Kita di Mata Bank Dunia
Oleh Helfizon Assyafei
Sepanjang waktu dari Pemilu ke Pemilu mungkin saat ini entah mengapa ekonomi terasa begitu berat. Segalanya seperti sedang berjalan tidak baik-baik saja. Ya ekonomi, politik, urusan atau apapunlah itu. Banyak yang menghadapi tekenan ril sehari-hari. Terlepas dari gegap gempitanya acara ini dan itu yang ditaja pemerintah. Persoalan banyak orang hari ini adalah hilangnya daya beli.
Bank Dunia dalam laporan Macro Poverty Outlook pada April 2025 mencatat bahwa 60,3 persen penduduk Indonesia, berarti setara 171,8 juta jiwa hidup di bawah garis kemiskinan global. Artinya jika Anda saat ini duduk sebagai bagian dari pemerintahan harus berpikir keras bagaimana mengurangi beban ongkos hidup rakyat.
Solusi yang baru ada dan nyata dari pemerintah adalah operasi pangan murah. Ini membantu sekali. Persoalannya meski ini membantu kalau yang sudah kehilangan daya beli sama sekali solusi ini tak membantu juga. Perlu solusi lain. Menurut saya perlu rasanya pemerintah memikirkan bagaimana rakyat bisa dapat pinjaman tak berbunga untuk keperluan primer seperti sembako.
Mungkin namanya Bank Rakyat atau apapunlah itu. Bentuk sistemnya. Lalu gulirkan. Agar persoalan sehari-hari warga setidaknya ada solusi harian menghadapi ketidakpastian situasi ekonomi yang tidak baik-baik saja. Bukankah jabatan publik seharusnya mengandung tanggung jawab moral dan nilai sakral yang tidak layak dirusak oleh kerakusan kepentingan kelompok atau diri sendiri?
Direktur Eksekutif Asah Kebijakan Indonesia Nicholas Martua Siagian menyebutkan bahwa ada jeritan yang tak terdengar oleh mereka yang duduk enak di menara gading kekuasaan.

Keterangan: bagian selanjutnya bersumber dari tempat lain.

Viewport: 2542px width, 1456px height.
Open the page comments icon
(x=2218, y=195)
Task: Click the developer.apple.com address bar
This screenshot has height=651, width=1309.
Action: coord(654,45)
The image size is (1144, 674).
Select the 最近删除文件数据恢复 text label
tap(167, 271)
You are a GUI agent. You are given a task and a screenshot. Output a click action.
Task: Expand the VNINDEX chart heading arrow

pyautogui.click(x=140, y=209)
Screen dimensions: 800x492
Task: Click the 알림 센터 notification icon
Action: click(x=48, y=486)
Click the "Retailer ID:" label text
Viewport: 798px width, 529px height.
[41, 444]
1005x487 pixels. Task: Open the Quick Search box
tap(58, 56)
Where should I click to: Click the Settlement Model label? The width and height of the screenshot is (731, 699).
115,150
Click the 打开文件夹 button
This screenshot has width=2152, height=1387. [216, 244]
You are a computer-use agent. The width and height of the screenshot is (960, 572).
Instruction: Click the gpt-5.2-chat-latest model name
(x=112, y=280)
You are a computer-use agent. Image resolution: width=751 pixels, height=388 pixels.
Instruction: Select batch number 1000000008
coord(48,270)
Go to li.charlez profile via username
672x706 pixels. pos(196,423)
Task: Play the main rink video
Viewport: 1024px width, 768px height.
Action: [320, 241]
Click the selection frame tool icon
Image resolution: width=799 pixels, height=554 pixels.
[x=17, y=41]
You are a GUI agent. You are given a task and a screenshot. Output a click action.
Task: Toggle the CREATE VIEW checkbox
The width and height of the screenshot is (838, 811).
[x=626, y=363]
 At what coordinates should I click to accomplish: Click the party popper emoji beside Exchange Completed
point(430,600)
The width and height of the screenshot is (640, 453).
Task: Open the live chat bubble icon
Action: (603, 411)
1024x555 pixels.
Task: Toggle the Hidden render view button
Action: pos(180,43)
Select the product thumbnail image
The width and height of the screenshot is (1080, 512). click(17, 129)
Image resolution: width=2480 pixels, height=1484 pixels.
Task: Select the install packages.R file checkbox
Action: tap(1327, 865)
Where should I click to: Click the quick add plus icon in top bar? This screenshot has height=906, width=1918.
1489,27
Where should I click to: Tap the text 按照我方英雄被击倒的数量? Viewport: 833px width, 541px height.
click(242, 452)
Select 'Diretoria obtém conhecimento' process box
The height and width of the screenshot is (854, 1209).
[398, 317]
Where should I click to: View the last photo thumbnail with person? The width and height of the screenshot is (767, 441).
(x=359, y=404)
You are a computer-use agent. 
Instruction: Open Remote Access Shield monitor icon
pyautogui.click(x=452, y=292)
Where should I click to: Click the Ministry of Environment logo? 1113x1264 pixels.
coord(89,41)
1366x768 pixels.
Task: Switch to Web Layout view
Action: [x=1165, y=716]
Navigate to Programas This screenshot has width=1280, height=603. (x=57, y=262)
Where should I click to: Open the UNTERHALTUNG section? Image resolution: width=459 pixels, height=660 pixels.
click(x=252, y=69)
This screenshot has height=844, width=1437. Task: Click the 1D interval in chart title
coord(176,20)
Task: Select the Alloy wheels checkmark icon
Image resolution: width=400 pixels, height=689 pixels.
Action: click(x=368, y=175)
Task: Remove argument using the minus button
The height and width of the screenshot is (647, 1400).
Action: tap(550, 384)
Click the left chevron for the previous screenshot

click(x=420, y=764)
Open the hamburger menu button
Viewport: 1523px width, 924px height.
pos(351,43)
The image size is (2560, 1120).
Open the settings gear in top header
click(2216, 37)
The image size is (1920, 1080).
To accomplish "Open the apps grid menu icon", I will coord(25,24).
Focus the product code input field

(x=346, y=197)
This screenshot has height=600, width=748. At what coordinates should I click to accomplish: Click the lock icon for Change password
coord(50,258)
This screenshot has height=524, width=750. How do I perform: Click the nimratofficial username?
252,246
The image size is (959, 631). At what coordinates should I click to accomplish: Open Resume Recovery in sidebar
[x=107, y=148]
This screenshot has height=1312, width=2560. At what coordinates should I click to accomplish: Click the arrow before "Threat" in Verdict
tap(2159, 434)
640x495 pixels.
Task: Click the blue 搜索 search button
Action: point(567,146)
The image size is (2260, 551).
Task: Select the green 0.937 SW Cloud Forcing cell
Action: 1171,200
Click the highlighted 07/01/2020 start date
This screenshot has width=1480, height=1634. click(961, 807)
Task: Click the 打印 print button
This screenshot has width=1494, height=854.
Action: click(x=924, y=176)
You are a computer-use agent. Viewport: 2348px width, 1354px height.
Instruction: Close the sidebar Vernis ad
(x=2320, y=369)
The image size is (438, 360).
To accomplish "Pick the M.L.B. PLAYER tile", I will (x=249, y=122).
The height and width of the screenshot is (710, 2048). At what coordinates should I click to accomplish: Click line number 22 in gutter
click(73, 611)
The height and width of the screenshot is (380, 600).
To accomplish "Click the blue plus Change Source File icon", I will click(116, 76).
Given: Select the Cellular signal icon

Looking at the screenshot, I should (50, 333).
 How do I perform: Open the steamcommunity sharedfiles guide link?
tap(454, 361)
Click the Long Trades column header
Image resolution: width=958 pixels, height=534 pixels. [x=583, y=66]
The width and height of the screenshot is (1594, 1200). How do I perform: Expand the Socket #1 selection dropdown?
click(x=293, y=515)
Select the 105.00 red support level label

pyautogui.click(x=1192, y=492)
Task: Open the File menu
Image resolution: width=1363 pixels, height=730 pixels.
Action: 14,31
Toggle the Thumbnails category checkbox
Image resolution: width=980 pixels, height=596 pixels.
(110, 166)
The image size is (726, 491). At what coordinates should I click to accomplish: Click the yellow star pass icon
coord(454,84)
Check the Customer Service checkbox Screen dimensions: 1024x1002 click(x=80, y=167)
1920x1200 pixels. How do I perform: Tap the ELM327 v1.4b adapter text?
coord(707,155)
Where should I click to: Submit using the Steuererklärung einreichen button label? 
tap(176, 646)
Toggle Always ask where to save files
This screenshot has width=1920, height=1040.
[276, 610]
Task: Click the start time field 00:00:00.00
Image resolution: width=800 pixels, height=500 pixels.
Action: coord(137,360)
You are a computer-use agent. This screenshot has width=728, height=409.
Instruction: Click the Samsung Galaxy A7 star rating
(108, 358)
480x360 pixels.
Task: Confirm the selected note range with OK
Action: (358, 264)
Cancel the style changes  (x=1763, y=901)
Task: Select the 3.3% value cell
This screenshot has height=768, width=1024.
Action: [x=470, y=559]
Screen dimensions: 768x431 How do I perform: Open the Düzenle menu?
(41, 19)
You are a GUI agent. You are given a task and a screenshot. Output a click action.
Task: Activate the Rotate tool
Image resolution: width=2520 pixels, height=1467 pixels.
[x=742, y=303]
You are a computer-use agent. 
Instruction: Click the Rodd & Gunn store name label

Sementara jutaan rakyat menjerit mencari pekerjaan, tercekik oleh tingginya harga kebutuhan pokok dan terbatasnya akses pendidikan maupun kesehatan, para pejabat justru sibuk mengumpulkan posisi, gaji, dan fasilitas. Di tengah melambungnya angka pengangguran terdidik, pejabat yang seharusnya menjadi pelayan publik malah menjelma menjadi “penikmat negara.”
Peneyelanggara negara dari semua level harus terus berpikir bekerja mencari solusi bagaimana mengatasi persoalan kehilangan daya beli masyarakat ini. Kalau hanya jadi ‘penikmat negara’ lalu kemudian dapat pula penghargaan pengabdian sekian tahun sebenarnya tak tepat itu.
Pengabdian pada siapa? Konon katanya pada negara tetapi sebenarnya lebih pada keuntungan diri, keluarga dan kelompok sendiri. Rakyat tak merasakan apa-apa dari keberadaan kita. Tapi kita gemar menipu diri sendiri demi sebuah prestise tak abadi.
Pertanyaannya, masihkah kita ingin berpura-pura tidak melihat kenyataan bahwa kemiskinan struktural di negeri ini semakin mengakar?